Megablasts Michael Schnelle commended the visuals but felt mixed about other aspects. HobbyConsolass Marcos García gave high remarks to the visuals, sound design and playability, but criticized the small team roster and the lack of certain gameplay aspects. Jean-François Morisse and Nourdine Nini of Joypad praised the graphics, animations, controls and sound design but criticized the slowdown that occurs when too many sprites are present in penalty areas. G. S. of Play Time criticized the sound but praised both visuals and gameplay. Electronic Gaming Monthlys four reviewers commented positively in regards to the visuals, sound design and gameplay. German magazine Mega Fun reviewed and praised the title several times, with both Uwe Kraft and Ulf Schneider commending the visuals and sound. Similarly, GameFans four reviewers gave positive remarks to the visual department and fast gameplay.

Javier Iturrioz of Superjuegos commended the visual presentation, simple controls and gameplay, but noted that the gameplay options do not vary much. AllGames Kyle Knight gave positive remarks to the visuals and gameplay but criticized the sound design and controls. He called the game as equally enjoyable and frustrating.

Aggregate score
| Aggregator | Score |
|---|---|
| GameRankings | 75% |

Review scores
| Publication | Score |
|---|---|
| AllGame | 2.5/5 |
| Consoles + | 90% |
| Electronic Gaming Monthly | 6.5/10 |
| GameFan | 317/400 |
| Computer+Videogiochi [it] | 80/100 |
| Consolemania [it] | 90/100 |
| HobbyConsolas | 93/100 |
| Joypad [fr] | 94% |
| Megablast | 68% |
| Mega Fun [de] | 85% |
| Play Time [de] | 81% |
| Player One [fr] | 95% |
| Video Games [de] | 71% |

=== Retrospective reviews ===

Super Sidekicks has been met with mixed reception from retrospective reviewers in recent years. VentureBeats Daav Valentaten noted its colorful graphics, fast action, simple controls but criticized the inability to choose players, precision to steal the ball from opponents and framerate in the PlayStation Network version. In 2014, HobbyConsolas identified it as one of the twenty best games for the Neo Geo AES. Elliott Osange of Bonus Stage stated that "Super Sidekicks will appeal to fans from the NEO GEO era and diehard football fans who need something to fill the void in their lives. For casual sports players and non-sport entities, however, this is going to be a hard pass".

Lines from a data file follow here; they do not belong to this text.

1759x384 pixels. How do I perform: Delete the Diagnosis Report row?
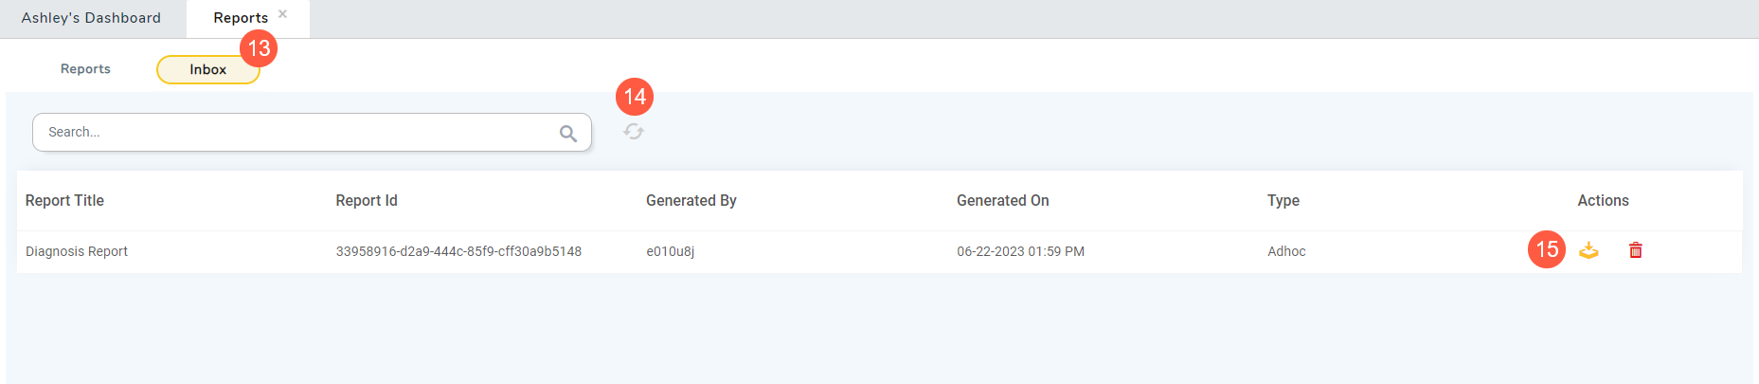[1635, 250]
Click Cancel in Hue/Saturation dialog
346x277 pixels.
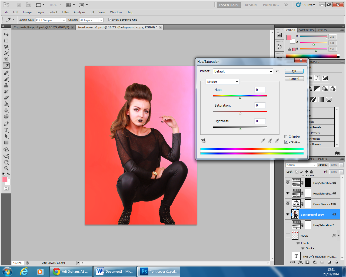(x=294, y=79)
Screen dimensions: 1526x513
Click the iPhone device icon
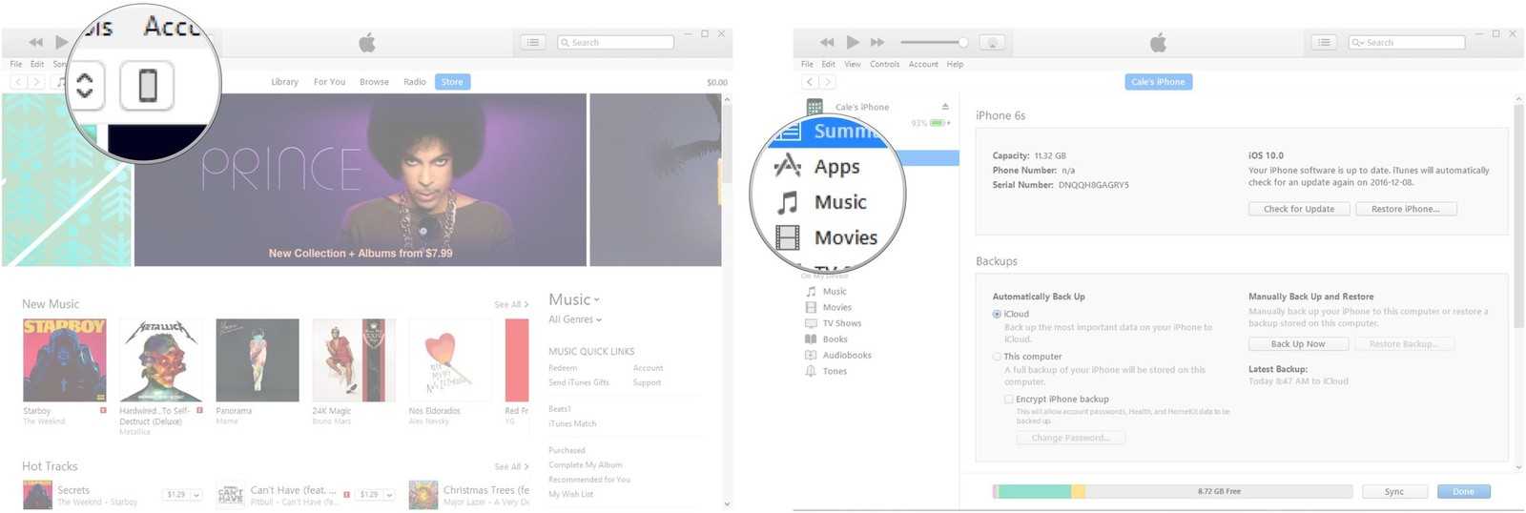coord(147,86)
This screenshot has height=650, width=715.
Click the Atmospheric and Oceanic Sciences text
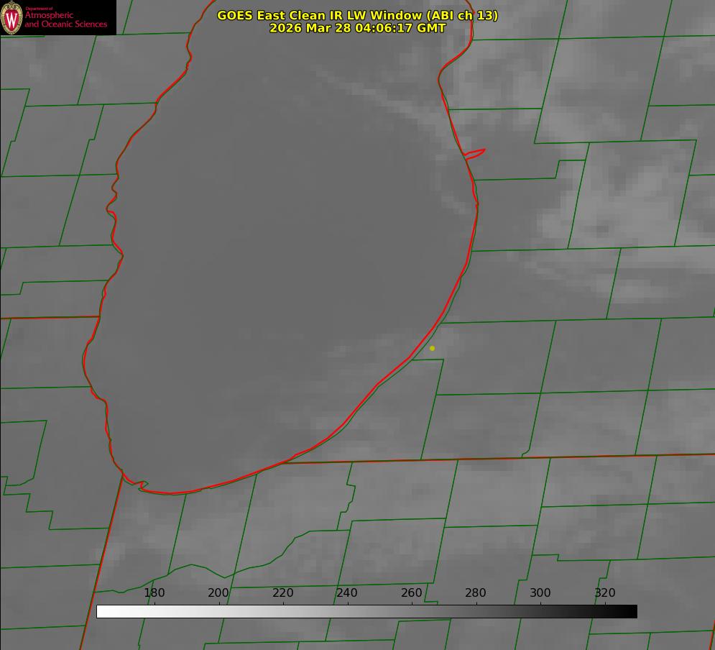click(x=65, y=19)
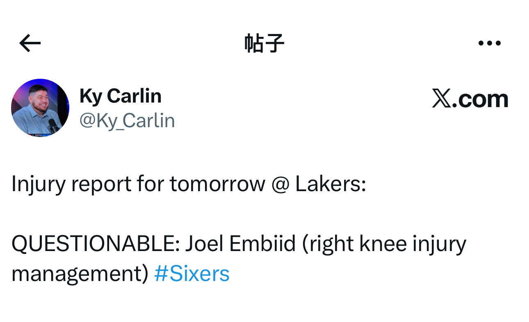The height and width of the screenshot is (322, 529).
Task: Open Ky Carlin's profile picture
Action: 40,108
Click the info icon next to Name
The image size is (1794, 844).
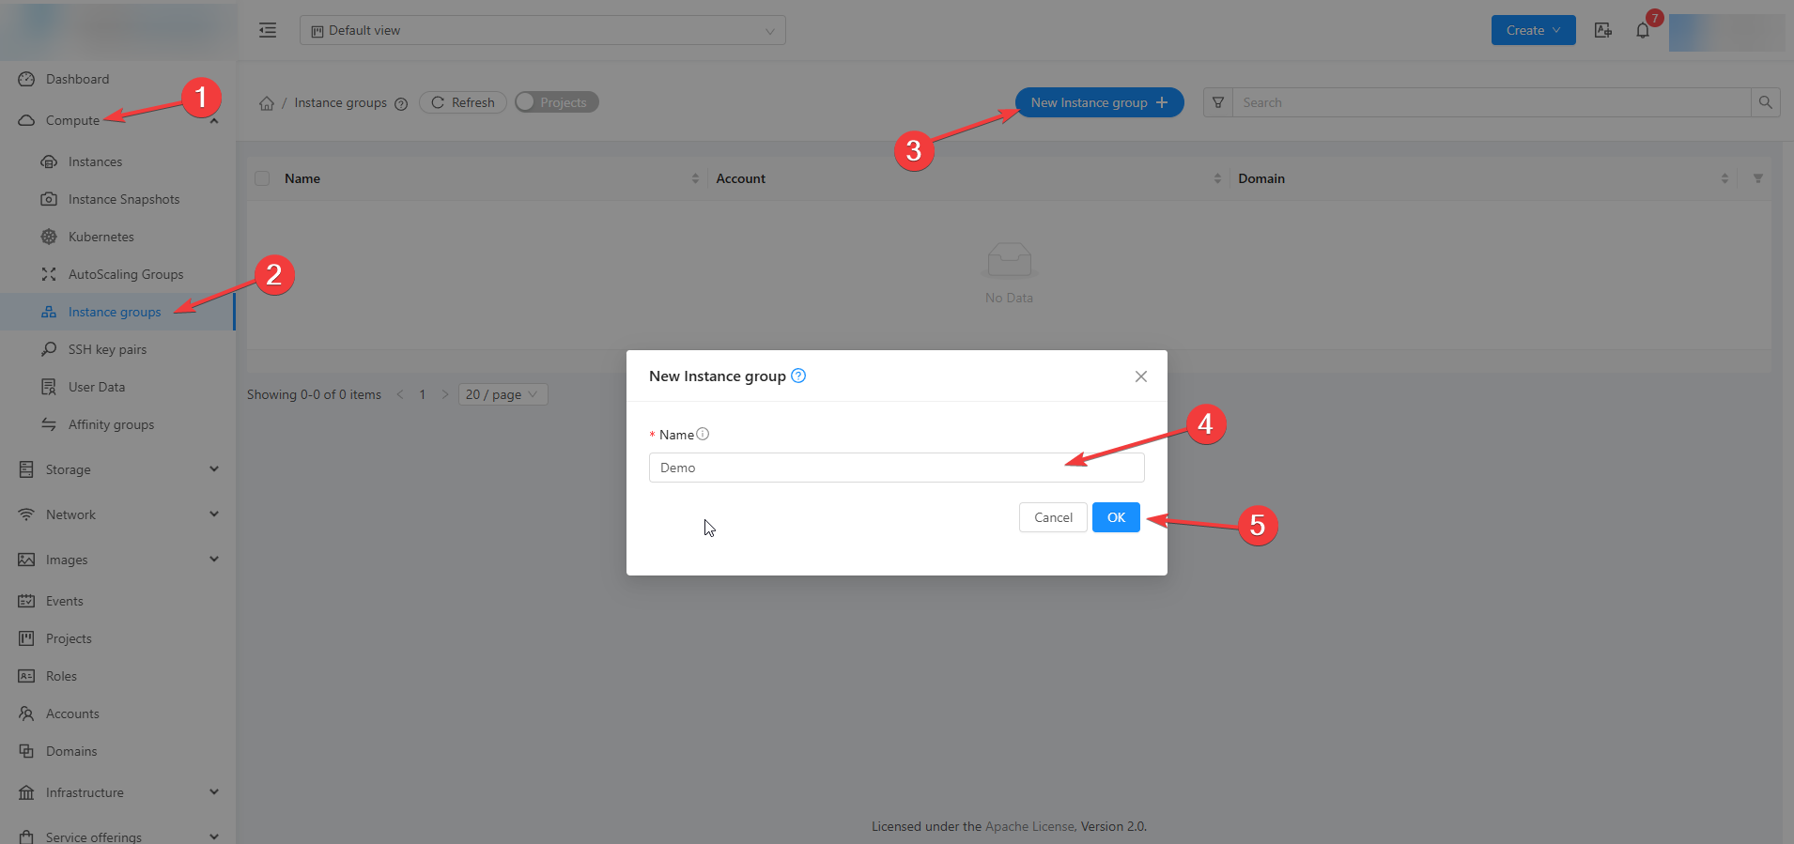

A staff member of German magazine MAN!AC reviewed the PlayStation Network version via PlayStation Portable, noting the difficulty level of AI-controlled opponents and praised the visual presentation, regarding the game to be quite entertaining but recommended playing its sequels.

Nintendo Lifes Dave Frear praised its fast gameplay and visual presentation but criticized the lack of additional replay value, options and teams. Nintendo World Reports J.P. Cobran criticized the controls, the disjointed gameplay for being choppy and the zoomed perspective.

Aggregate score
| Aggregator | Score |
|---|---|
| GameRankings | (NS) 45% |

Review scores
| Publication | Score |
|---|---|
| M! Games | (PSN) 6/10 |
| Nintendo Life | (NS) 5/10 |
| Nintendo World Report | (NS) 4/10 |
| VentureBeat | (PSN) 77/100 |
| Bonus Stage | (NS) 4/10 |

== Legacy ==
Super Sidekicks spawned a series of three sequels and a remake; Super Sidekicks 2: The World Championship (1994), Super Sidekicks 3: The Next Glory (1995), The Ultimate 11: SNK Football Championship (1996) and Neo Geo Cup '98: The Road to the Victory (1998). The Ultimate 11 proved to be less popular than its predecessors, while Neo Geo Cup '98 served as the final game in the series. Mexican magazine Club Nintendo regarded the Super Sidekicks franchise as one of the best soccer sagas in video games, touting it to be better than Sega's Virtua Striker series.